Una de las claves está en lograr una mayoría parlamentaria, porque en la democracia formal las iniciativas de política pública, los presupuestos que son el motor de lo que se puede o no hacer desde la esfera gubernativa se analizan, procesan y aprueban en los congresos. Lo contrario, puede conducir a la parálisis y, peor aún, a la ingobernabilidad.

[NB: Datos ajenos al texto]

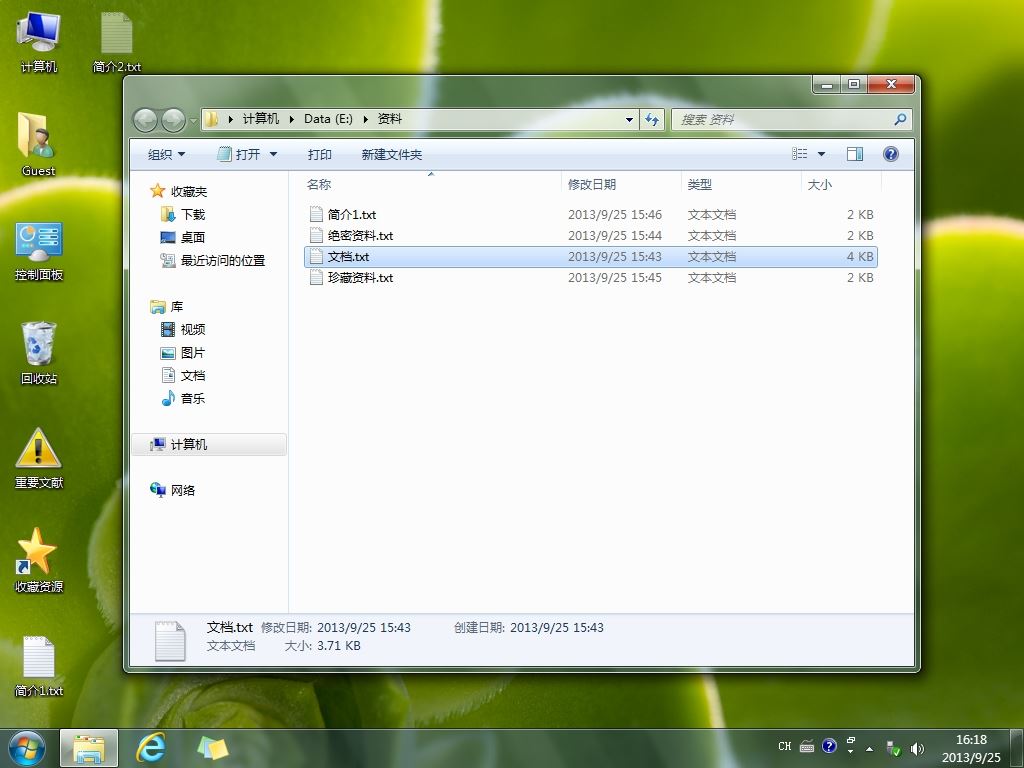Open Internet Explorer from the taskbar
The image size is (1024, 768).
click(x=151, y=748)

Desde 1997, quien gana la presidencia enfrenta enormes dificultades para construir “mayorías”. Al PAN le tocó procesar este desafío cuando estuvo a la cabeza del ejecutivo federal entre 2000 y 2012, con el rechazo a sus propuestas de cambios estructurales en materia fiscal y energética. Le ha tocado a Peña Nieto que logró, sí en su primera etapa con el Pacto por México, consensuar una agenda de reformas con el respaldo de todos los partidos, pero que ahora, al final de su administración, encara un ambiente de rechazo y polarización político-legislativa que mantiene congeladas sus iniciativas de seguridad.

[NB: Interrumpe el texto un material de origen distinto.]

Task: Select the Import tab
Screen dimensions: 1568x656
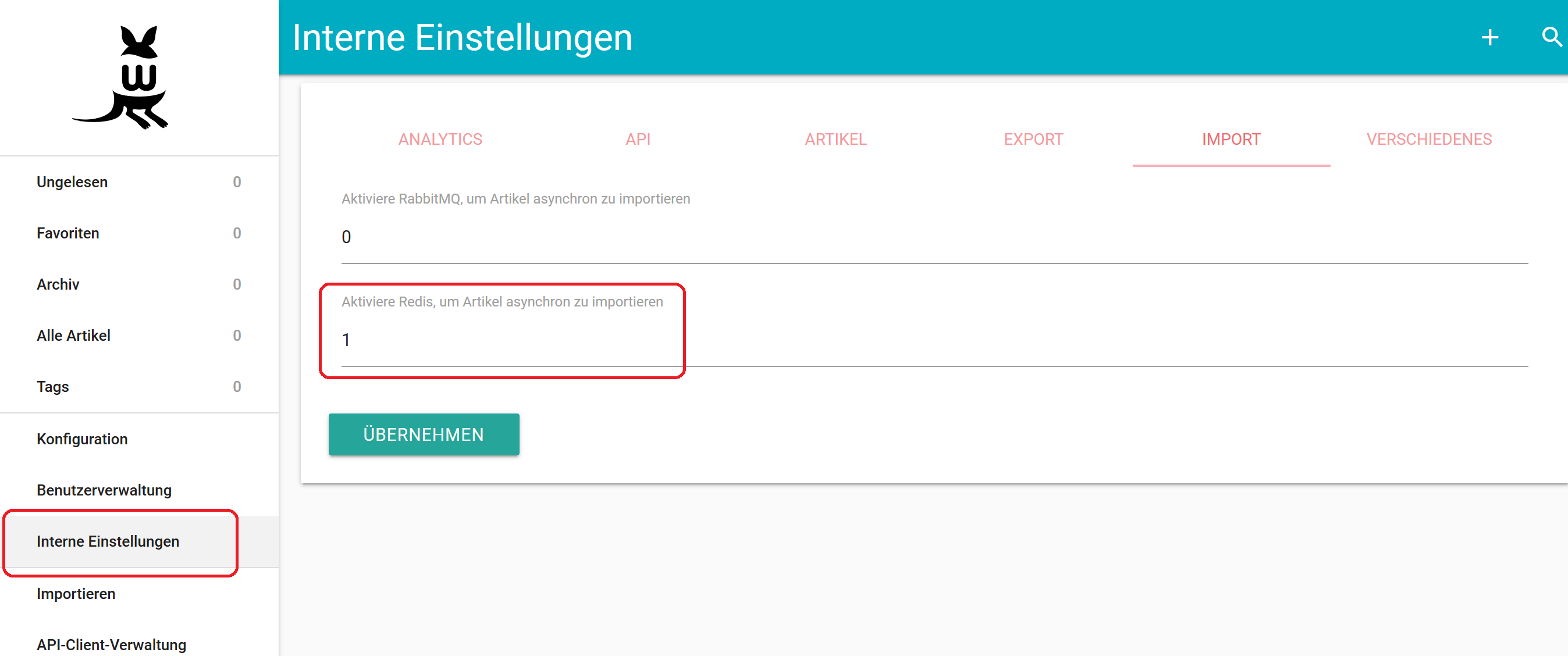Action: pos(1231,140)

No se trata de retornar a la absurda e impopular “cláusula de gobernabilidad” (vigente entre 1988 y 1993) que le garantizaba al partido que lograra la primera minoría recibir automáticamente suficientes curules adicionales para controlar la mayoría absoluta (51% del congreso). La pluralidad legislativa ha permitido generar contrapesos y enriquecer el debate sobre el rumbo que debe seguir el país; obliga a dialogar y convencer, a construir consensos en la diversidad política. Pero también complica la operación del proyecto de gobierno cuando son los intereses políticos, y no del país, los que guían las negociaciones.
Ello no nos desprende del debate sobre la necesidad de una segunda vuelta electoral, una práctica común en muchas democracias, una posibilidad que el PRI y sus aliados acaban de echar por tierra a nivel legislativo. ¿Qué beneficios pudo haber arrojado una segunda vuelta? Veamos.

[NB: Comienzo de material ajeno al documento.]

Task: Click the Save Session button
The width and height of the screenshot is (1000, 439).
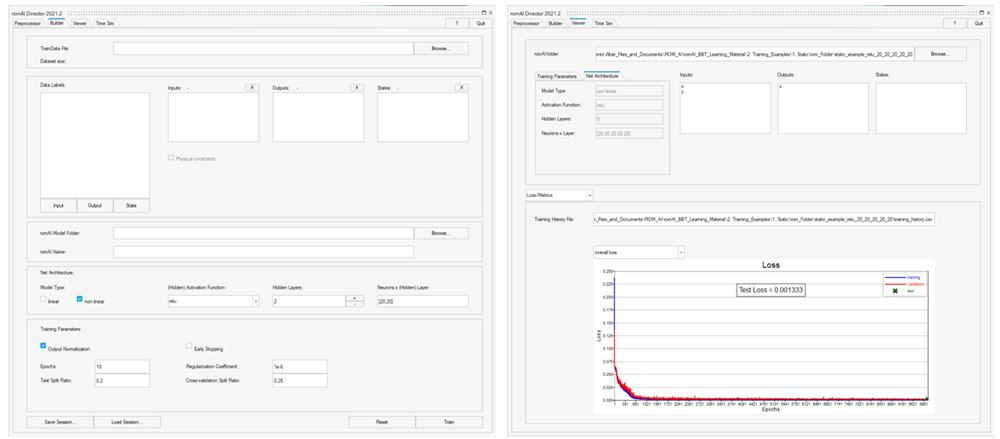Action: tap(62, 422)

Primero, que el ganador contara con una mayoría considerable de los votos emitidos para acabar con toda sospecha de falta de legitimidad. La segunda vuelta hubiera abierto las distancias y configurado un ganador indiscutible evitando con ello el ciclo interminable de conflicto, de cuestionamiento de las instituciones, de sospecha de fraude, todo lo cual abona a que el ciudadano confíe, cada vez menos, en la imparcialidad y limpieza de los comicios; un ciclo donde los ganadores no convencen de su triunfo y los perdedores no se resignan a perder. La segunda vuelta pudo haber abonado a la gobernabilidad.
Hubiera contribuido a superar el desinterés de la partidocracia por la participación ciudadana y la falta de transparencia. Hubiera obligado a los partidos sustentados en el voto duro, señaladamente el PRI, a salir a convencer a los indecisos o a los que prefieren otras alternativas con propuestas de cambio, de renovación; los hubiera obligado a acercarse a la sociedad y a oxigenar sus prácticas políticas. Hubiera, un verbo que se repite, penosamente, como una decepción, una sensación de fracaso entre aquellos que apostamos por una democracia más plena y efectiva. Una segunda vuelta no le interesa ni al PRI ni a Morena. Pero tenemos más caminos.
PAN y PRD han anunciado la intención de impulsar una gran coalición opositora hacia el 2018. Juntos, suman un polo electoral de más de 40% de intención de voto, suficiente para ganar la Presidencia de la República y el Congreso. El dilema es el candidato y la imaginación para impulsar un programa que permita reconfigurar democráticamente a la nación, la economía, la cohesión social, la seguridad, la transparencia gubernamental; suficientemente atractivo para atraer a los indecisos y a los antisistémicos, a la sociedad civil, a los profesionistas, los empresarios, las clases medias y los sectores más marginados. ¿Lo podrán lograr?